Em entrevista ao France 5, Francois Villeroy de Galhau enfatizou que o BCE está preparado para elevar as taxas de juros apenas se surgirem “efeitos de segunda ordem” capazes de tornar a inflação ampla e persistente. Segundo ele, o banco central acompanha atentamente se o aumento dos custos das commodities será repassado para bens industriais, alimentos e serviços, segmentos que representam cerca de 50% do consumo da região. O banqueiro e dirigente público afirmou: “Se observarmos esses efeitos de segunda ordem, agiremos e elevaremos os juros para impedir que a inflação se torne ampla e persistente.”
No momento, porém, ainda não há sinais de disseminação sistêmica das pressões inflacionárias pela economia do bloco europeu.

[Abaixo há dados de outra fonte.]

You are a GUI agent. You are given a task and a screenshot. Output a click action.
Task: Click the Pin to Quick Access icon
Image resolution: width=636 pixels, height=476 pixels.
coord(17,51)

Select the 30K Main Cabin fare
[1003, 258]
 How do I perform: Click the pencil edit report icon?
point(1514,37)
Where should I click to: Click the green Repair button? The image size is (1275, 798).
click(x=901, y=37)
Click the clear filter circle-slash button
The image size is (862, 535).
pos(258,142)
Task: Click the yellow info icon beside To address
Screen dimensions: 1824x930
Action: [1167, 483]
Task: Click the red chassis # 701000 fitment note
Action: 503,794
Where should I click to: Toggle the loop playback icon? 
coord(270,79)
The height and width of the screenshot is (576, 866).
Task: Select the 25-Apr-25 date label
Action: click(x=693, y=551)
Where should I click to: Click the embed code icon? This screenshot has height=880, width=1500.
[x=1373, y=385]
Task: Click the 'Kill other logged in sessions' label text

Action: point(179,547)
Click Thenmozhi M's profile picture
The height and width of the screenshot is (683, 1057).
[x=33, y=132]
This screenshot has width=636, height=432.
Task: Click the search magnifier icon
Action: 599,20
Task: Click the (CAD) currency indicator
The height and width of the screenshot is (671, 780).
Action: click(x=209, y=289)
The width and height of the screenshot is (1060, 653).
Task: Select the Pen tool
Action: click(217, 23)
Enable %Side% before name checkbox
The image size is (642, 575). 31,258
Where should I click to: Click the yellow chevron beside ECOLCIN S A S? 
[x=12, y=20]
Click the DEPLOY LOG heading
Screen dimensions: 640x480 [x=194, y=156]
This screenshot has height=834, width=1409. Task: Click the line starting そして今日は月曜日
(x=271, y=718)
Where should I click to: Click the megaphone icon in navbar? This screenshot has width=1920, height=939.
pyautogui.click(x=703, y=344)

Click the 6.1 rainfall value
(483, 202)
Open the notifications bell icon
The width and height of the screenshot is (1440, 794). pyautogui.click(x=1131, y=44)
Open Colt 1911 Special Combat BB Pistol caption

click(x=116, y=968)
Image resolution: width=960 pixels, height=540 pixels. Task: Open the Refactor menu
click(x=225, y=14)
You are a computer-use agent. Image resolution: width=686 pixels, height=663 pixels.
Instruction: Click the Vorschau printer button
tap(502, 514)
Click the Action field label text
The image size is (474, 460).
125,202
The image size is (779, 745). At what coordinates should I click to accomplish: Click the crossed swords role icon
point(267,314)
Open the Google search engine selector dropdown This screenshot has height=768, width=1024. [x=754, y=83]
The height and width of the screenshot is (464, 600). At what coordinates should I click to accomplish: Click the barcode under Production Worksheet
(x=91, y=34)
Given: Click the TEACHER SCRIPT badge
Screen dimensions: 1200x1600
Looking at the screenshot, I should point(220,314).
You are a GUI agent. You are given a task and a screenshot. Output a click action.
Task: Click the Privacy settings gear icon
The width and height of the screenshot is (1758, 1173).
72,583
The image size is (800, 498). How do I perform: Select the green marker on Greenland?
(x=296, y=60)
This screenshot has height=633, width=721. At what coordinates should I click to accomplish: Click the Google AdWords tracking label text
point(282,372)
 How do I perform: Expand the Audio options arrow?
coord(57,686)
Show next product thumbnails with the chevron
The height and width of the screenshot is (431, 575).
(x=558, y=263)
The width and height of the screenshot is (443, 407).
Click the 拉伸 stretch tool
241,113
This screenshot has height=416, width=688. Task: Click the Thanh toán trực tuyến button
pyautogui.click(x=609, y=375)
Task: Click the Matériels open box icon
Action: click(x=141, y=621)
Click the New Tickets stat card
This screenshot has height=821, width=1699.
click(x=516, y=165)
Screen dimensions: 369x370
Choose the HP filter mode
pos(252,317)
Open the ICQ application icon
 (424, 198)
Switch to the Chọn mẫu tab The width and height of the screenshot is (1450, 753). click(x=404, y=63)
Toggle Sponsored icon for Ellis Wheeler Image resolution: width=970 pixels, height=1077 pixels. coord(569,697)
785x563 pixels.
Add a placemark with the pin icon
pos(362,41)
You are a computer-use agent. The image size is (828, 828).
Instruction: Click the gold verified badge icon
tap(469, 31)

Na última quinta-feira, o BCE manteve as taxas de juros inalteradas, adiando discussões sobre possíveis ajustes para a reunião de 10 e 11 de junho de 2026. Dentro da liderança da instituição, há opiniões polarizadas: o presidente do Bundesbank, Joachim Nagel, defende uma alta dos juros na ausência de melhora nas projeções de crescimento, enquanto Peter Kazimir considera essa medida “praticamente inevitável”. Enquanto isso, Villeroy de Galhau deixará o cargo no fim de maio de 2026 e, portanto, não participará da reunião de junho. Em uma carta enviada nesta semana ao presidente francês Emmanuel Macron, o dirigente destacou a necessidade de equilíbrio entre cautela e ação decisiva por parte do regulador.